* [Dataset records]:

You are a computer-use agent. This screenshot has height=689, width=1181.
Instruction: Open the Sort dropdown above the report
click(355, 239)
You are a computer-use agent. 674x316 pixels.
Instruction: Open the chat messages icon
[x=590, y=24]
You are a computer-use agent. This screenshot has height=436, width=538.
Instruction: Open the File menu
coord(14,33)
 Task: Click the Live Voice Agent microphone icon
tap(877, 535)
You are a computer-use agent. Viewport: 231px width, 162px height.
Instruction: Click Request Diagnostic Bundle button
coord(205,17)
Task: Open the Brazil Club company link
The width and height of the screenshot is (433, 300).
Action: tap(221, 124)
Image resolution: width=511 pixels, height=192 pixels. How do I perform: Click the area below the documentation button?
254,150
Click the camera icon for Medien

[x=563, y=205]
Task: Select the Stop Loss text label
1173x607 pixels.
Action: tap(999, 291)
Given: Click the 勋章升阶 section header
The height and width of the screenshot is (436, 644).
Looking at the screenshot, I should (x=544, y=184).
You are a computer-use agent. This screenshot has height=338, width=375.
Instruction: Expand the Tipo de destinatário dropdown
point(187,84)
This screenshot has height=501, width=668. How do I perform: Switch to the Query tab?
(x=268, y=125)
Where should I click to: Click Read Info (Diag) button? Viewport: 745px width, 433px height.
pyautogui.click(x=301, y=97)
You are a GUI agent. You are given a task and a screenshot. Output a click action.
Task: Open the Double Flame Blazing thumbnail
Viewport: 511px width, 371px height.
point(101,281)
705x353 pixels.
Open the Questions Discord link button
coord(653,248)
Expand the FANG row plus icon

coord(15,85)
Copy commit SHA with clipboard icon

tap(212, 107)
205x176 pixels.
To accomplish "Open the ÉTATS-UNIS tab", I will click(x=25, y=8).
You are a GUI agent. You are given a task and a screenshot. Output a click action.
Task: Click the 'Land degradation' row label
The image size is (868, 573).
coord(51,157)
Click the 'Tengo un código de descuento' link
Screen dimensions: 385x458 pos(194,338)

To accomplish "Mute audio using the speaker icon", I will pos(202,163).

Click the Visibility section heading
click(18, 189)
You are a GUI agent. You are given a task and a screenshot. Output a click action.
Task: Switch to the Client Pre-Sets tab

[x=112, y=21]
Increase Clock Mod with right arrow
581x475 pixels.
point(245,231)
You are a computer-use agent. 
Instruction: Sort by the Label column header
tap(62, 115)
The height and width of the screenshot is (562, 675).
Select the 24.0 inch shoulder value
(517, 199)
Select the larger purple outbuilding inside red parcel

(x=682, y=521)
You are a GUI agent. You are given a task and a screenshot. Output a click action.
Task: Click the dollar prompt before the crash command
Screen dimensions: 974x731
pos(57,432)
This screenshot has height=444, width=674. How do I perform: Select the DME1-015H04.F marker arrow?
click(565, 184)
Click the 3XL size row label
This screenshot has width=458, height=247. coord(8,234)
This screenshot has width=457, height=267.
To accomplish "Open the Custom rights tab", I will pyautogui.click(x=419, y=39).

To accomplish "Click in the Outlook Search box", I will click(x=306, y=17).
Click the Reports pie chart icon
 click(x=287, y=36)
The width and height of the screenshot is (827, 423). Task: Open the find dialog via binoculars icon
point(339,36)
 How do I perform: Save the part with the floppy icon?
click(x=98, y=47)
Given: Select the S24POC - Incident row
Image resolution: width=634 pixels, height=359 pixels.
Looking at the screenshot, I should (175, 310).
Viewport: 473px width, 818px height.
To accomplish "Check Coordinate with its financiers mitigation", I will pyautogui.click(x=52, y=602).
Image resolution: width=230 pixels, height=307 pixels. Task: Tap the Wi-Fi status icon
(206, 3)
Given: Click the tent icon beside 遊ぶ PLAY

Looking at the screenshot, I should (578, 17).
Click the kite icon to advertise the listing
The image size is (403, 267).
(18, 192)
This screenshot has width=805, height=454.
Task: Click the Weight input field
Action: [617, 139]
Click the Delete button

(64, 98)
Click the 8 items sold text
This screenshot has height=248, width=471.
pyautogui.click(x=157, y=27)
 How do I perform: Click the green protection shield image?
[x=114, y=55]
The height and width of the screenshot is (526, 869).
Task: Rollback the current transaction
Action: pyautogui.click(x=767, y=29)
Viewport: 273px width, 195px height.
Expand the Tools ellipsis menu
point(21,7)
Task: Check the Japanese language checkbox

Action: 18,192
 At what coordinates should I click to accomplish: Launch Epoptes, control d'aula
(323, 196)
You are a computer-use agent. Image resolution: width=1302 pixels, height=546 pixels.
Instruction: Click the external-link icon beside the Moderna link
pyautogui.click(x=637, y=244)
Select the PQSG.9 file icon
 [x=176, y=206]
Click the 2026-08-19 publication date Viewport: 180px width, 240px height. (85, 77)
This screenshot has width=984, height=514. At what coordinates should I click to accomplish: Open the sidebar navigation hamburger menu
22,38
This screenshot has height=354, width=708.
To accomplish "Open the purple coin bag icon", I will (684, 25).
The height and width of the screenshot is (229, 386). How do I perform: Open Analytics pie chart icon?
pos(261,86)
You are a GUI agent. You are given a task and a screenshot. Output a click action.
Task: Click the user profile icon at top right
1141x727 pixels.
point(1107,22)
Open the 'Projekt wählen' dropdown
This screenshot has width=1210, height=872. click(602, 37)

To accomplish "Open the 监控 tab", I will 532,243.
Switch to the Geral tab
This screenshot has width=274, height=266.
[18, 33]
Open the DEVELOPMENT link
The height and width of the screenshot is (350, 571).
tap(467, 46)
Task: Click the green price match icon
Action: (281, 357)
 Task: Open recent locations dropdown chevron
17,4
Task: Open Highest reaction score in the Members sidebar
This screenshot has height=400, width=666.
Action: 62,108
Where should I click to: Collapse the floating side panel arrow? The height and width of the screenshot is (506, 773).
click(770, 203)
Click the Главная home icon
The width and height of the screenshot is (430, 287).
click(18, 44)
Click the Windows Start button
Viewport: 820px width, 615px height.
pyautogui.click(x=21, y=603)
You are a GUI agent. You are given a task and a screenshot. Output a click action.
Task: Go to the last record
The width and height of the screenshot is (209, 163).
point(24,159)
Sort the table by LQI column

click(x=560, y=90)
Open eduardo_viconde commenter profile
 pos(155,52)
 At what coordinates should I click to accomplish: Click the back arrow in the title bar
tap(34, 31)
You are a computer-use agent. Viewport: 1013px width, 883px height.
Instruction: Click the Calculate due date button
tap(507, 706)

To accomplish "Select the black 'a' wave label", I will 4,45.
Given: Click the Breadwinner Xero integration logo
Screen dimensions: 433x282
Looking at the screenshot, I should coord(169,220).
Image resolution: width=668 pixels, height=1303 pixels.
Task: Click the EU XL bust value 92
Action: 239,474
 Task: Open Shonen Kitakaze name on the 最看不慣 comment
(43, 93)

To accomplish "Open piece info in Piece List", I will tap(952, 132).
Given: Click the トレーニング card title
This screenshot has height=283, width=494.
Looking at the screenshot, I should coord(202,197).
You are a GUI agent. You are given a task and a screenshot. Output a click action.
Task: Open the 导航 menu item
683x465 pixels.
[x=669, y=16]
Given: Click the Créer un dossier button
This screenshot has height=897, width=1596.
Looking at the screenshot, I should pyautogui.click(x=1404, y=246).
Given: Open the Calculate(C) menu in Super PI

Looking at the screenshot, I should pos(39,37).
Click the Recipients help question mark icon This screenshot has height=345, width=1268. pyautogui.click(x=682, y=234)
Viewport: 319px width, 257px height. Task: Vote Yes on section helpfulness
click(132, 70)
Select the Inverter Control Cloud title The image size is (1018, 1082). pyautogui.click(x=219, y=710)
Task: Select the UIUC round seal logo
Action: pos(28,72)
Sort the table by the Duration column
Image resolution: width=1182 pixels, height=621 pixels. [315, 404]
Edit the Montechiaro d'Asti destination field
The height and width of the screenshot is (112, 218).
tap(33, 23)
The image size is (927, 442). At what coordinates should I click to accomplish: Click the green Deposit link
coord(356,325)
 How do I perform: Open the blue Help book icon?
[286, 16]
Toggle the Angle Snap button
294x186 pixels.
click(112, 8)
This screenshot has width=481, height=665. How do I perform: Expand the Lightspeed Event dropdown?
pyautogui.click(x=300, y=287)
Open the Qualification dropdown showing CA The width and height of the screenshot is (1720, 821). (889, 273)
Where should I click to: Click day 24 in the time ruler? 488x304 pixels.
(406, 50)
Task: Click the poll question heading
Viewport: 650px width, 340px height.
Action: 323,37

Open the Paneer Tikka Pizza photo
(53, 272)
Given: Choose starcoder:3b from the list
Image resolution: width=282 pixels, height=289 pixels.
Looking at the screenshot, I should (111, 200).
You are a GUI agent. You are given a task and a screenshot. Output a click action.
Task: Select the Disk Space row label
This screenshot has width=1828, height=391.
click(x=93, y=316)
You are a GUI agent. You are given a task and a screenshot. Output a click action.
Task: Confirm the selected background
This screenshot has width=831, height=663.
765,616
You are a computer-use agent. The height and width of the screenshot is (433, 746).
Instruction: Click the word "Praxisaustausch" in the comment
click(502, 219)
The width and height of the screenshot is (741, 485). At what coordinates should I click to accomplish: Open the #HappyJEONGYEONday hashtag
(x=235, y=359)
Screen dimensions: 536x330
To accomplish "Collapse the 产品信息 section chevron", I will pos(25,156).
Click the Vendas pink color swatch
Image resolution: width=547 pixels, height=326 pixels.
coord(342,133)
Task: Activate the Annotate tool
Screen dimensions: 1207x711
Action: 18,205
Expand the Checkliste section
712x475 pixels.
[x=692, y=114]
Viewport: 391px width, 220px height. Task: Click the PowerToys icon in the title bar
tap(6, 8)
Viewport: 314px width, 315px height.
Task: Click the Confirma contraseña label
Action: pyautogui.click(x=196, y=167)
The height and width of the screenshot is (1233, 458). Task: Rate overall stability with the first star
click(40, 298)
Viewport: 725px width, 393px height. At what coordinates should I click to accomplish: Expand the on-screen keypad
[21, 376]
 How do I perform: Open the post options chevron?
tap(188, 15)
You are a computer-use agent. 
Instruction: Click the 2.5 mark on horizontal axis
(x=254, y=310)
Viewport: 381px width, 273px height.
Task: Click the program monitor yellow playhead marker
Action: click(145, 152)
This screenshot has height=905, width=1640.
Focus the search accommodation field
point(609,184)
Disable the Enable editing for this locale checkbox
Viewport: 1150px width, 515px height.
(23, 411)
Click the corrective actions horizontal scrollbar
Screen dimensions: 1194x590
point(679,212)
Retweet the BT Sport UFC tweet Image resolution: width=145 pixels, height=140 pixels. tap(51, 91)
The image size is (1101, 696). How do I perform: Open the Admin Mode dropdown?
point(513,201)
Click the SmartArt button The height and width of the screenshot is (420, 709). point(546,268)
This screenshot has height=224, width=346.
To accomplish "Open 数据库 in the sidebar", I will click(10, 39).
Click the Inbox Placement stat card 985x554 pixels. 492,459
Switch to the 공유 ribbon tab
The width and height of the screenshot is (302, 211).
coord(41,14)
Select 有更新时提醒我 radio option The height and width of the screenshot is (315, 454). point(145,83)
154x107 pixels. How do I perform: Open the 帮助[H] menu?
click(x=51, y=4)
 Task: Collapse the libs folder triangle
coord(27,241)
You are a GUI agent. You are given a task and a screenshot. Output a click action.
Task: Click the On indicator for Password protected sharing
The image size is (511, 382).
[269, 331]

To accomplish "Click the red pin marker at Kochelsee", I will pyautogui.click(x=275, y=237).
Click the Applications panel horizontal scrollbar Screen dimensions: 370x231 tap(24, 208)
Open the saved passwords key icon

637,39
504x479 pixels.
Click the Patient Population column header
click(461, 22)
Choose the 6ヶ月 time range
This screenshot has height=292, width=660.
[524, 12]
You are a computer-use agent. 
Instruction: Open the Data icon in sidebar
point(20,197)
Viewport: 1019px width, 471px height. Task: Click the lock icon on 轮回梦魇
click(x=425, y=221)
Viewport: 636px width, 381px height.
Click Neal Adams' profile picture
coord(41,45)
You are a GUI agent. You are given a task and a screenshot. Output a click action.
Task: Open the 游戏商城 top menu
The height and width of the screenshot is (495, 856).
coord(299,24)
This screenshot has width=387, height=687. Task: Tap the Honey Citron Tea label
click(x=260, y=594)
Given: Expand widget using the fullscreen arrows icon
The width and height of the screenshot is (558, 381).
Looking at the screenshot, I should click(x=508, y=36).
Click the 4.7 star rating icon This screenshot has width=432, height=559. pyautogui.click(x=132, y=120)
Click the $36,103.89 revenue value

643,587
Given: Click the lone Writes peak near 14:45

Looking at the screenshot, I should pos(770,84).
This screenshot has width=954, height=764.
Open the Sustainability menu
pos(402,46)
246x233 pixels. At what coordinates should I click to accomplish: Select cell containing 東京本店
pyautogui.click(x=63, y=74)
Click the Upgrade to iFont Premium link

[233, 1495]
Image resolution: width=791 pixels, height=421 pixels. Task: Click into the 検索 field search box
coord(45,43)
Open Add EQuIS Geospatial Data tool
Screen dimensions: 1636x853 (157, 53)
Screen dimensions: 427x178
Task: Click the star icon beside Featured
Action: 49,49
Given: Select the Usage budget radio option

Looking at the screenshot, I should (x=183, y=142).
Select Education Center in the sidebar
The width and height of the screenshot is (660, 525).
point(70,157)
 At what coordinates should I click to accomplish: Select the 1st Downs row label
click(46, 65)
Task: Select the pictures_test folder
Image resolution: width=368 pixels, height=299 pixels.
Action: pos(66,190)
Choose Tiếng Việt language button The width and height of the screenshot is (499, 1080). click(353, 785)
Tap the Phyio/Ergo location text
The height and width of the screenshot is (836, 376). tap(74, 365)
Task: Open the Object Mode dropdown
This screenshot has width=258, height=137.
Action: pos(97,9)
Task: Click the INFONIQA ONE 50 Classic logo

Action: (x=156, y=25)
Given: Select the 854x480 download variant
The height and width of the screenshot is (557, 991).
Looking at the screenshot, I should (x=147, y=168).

* [Exercise]:
Across the records above, how many lines contain the word "using"? Please give that number alone.

* [Response area]:
2